Consumer penetration of advanced video services is starting to approach measurable levels, with 21 percent of 400 customers surveyed in November and December, 2004 saying they take HDTV, digital video recorder or VOD services from their local cable provider. That’s according to the 12th edition of Howard Horowitz ‘s “State of Cable & Broadband” study, released yesterday.
The study found that 14 percent of surveyed consumers subscribe to some form of VOD, SVOD or Free-on-Demand; 8 percent use a DVR or TiVo; and 6 percent take HDTV services.
The DVR numbers are particularly promising, because DVR users watch way more TV. More than a third of the people Horowitz contacted said they watch more shows on cable now than they did before getting a DVR.
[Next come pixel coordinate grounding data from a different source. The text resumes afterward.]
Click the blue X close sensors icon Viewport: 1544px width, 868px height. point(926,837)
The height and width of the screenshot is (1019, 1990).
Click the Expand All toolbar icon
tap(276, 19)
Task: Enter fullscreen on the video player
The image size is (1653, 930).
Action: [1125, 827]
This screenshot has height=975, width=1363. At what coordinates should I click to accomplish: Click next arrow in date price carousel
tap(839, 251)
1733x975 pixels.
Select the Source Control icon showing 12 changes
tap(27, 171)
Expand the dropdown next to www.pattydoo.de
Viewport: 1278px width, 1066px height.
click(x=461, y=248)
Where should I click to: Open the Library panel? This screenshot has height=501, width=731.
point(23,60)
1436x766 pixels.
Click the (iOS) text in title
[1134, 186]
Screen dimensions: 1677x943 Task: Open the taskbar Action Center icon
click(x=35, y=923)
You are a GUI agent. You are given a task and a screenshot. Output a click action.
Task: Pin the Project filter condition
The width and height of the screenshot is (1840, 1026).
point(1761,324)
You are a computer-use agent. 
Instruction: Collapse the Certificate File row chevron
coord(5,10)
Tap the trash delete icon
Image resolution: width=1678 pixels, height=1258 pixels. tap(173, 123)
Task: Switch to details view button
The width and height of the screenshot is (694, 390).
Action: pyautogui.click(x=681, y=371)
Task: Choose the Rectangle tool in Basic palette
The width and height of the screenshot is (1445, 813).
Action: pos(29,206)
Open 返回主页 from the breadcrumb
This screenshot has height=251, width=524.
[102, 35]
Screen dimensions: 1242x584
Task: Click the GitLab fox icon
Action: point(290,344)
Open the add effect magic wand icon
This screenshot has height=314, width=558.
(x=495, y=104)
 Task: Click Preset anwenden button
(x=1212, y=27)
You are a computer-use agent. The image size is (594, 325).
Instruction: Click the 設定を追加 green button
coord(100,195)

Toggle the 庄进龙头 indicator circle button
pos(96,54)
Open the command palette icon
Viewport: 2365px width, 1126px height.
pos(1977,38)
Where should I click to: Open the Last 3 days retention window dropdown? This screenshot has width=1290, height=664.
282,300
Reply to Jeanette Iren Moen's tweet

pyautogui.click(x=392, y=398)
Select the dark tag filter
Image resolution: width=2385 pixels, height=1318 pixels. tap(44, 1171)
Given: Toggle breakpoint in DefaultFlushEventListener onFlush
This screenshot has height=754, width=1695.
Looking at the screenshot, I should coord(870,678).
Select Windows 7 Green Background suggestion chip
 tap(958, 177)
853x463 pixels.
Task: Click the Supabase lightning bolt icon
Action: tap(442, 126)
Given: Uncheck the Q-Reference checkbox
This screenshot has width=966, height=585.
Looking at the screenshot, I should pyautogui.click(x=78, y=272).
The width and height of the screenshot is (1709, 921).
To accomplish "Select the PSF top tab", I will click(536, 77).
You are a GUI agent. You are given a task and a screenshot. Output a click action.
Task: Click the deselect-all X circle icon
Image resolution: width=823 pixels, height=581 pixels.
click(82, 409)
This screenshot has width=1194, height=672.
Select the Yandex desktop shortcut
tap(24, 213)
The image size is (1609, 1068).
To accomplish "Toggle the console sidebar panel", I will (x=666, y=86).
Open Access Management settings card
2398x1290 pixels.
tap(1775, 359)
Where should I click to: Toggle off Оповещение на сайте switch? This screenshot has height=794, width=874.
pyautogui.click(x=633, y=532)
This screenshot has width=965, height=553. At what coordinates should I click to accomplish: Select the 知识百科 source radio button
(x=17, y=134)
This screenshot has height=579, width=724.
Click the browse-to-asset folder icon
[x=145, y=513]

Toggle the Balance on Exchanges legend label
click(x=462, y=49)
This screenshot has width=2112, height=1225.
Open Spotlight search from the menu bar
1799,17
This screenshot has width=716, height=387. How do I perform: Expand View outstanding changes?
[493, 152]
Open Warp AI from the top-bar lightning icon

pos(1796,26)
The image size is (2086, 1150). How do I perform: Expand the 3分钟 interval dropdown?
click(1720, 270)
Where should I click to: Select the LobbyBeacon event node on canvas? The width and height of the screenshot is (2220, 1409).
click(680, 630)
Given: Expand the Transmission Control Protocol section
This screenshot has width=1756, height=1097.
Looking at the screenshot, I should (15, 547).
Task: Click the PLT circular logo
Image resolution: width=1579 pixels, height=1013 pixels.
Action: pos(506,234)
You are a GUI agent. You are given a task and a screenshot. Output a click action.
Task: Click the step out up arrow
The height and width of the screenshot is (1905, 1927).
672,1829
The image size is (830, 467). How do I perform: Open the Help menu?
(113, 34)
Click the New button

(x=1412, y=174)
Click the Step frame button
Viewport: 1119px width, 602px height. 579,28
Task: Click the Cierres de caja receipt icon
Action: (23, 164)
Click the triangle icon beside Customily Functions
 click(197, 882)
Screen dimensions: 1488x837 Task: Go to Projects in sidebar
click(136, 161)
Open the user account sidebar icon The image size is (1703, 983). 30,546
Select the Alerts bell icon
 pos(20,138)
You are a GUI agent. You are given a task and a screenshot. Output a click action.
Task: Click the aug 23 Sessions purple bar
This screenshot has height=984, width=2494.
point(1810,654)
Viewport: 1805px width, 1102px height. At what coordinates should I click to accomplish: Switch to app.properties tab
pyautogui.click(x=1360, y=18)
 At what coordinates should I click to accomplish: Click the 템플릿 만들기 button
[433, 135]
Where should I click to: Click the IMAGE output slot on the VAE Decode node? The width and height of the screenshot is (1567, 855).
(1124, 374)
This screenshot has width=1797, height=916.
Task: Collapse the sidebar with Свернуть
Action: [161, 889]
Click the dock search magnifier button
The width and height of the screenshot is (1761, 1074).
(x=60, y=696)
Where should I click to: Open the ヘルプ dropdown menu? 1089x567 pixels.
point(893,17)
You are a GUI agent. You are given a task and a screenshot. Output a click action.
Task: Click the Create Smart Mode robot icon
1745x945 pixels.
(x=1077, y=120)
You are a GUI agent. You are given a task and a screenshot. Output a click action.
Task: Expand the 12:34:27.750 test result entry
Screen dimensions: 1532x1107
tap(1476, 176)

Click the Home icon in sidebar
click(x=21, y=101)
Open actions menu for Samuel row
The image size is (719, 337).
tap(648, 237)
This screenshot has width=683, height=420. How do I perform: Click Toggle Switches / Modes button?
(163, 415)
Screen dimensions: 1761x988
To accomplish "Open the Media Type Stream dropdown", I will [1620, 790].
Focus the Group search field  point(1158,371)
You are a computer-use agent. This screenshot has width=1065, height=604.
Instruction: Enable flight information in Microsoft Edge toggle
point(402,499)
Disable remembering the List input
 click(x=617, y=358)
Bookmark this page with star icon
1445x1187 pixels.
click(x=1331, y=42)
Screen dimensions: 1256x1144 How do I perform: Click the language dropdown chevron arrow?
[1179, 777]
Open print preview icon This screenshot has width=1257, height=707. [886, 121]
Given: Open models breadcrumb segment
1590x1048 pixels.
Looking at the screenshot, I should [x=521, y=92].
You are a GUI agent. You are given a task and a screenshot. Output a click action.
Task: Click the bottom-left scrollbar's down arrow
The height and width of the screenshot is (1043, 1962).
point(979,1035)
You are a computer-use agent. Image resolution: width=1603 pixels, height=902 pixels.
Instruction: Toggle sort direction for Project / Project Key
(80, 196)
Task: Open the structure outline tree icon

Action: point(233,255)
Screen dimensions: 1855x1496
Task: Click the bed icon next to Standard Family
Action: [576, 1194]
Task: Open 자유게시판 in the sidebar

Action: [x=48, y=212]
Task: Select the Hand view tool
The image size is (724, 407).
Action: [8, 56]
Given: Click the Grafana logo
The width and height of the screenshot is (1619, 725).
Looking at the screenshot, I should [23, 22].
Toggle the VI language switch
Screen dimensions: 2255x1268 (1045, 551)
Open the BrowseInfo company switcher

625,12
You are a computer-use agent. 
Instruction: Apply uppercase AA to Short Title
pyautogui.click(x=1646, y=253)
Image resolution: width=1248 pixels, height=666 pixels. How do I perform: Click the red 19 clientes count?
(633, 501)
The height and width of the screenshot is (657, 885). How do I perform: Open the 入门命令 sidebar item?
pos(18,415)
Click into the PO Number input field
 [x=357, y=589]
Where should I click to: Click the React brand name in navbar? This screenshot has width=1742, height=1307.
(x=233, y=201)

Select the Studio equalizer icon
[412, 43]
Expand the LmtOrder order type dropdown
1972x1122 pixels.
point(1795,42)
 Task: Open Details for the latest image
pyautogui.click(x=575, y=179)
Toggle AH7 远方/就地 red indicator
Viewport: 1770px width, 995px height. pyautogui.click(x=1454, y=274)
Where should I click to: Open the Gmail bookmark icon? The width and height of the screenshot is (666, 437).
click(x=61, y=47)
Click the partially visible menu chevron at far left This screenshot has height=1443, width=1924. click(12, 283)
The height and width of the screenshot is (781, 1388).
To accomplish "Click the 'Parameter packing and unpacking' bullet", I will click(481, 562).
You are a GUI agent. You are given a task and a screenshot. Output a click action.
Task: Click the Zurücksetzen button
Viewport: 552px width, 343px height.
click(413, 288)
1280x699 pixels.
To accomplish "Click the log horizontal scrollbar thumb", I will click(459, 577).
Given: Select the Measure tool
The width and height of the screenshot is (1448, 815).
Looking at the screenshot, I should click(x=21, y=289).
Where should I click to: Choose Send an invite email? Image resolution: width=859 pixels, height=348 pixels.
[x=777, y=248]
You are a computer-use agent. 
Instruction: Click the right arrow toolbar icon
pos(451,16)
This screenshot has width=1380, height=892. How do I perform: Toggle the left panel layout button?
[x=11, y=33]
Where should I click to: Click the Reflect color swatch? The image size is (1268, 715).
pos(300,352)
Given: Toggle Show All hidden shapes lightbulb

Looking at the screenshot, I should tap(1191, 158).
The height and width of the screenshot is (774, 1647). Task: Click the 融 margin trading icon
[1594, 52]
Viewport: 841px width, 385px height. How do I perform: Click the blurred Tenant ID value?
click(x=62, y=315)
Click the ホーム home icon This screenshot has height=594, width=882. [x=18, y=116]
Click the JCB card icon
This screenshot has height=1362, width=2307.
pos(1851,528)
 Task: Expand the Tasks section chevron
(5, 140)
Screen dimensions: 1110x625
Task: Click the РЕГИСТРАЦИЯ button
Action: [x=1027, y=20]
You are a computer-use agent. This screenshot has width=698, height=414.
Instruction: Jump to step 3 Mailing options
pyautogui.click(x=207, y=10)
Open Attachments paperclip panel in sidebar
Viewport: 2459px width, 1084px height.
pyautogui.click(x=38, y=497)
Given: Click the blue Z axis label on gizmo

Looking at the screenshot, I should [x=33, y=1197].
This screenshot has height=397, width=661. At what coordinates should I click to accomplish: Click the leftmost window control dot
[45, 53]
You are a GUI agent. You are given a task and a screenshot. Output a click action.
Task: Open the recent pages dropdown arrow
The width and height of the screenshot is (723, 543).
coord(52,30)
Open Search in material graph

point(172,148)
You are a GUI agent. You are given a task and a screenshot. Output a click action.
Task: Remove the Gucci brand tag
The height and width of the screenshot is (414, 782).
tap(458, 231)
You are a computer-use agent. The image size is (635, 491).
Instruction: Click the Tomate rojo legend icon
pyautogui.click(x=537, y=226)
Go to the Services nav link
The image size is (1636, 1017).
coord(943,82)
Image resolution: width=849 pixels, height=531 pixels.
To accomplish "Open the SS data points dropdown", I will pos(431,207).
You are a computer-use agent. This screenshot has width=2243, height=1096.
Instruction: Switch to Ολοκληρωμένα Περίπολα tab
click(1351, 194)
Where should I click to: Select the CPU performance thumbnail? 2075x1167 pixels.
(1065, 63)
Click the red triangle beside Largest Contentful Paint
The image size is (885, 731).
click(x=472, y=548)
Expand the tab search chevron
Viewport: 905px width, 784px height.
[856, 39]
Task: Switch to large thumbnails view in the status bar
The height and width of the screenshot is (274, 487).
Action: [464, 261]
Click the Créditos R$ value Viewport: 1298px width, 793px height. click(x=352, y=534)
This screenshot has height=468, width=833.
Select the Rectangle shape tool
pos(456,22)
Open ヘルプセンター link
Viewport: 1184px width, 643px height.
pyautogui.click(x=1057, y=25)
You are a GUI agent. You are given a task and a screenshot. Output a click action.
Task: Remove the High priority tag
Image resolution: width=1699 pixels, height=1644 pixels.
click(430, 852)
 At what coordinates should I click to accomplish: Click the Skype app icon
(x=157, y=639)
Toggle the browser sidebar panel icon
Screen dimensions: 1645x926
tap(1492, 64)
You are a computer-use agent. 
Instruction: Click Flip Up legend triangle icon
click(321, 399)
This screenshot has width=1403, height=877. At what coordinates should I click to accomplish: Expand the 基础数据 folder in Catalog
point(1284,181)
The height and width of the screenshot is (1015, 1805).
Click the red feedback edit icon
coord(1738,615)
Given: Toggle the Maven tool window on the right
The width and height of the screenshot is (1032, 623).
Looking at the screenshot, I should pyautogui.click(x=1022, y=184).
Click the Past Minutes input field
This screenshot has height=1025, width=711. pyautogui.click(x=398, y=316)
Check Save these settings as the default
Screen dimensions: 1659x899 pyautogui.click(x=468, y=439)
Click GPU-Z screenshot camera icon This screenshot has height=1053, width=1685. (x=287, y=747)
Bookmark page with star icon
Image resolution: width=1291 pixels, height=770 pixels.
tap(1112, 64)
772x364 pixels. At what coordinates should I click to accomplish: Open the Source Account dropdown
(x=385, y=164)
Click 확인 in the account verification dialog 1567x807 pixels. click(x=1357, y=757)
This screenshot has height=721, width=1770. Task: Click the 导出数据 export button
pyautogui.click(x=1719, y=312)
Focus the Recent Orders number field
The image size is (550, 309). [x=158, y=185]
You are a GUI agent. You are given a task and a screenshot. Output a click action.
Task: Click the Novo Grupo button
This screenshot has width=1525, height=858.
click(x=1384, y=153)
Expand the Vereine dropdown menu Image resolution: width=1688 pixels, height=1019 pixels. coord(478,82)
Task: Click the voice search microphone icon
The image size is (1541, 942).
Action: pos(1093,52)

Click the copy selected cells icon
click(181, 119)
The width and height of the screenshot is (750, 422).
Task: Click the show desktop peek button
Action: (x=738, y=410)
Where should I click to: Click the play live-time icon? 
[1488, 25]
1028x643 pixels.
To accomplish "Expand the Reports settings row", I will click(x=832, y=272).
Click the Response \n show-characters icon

The report also shows that people use free-on-demand content to supplement “linear” viewing. Nearly two-thirds (64 percent) of consumers said they use FOD in addition to watching regular TV, or when they miss an episode they wanted to watch on a linear channel. Still, a fifth (19 percent) said they watch FOD instead of watching linear TV.
“By adding an over-sample of advanced digital households, we can, for the first time, quantitatively measure the impact of more consumer choice and control on traditional TV viewing behavior,” Horowitz said.
The study shows that among all multichannel video customers, 27 percent are digital cable subscribers, and 22 percent are satellite subscribers. Overall digital penetration is at 41 percent, with cable owning a 56 percent market share and satellite a 45 percent share.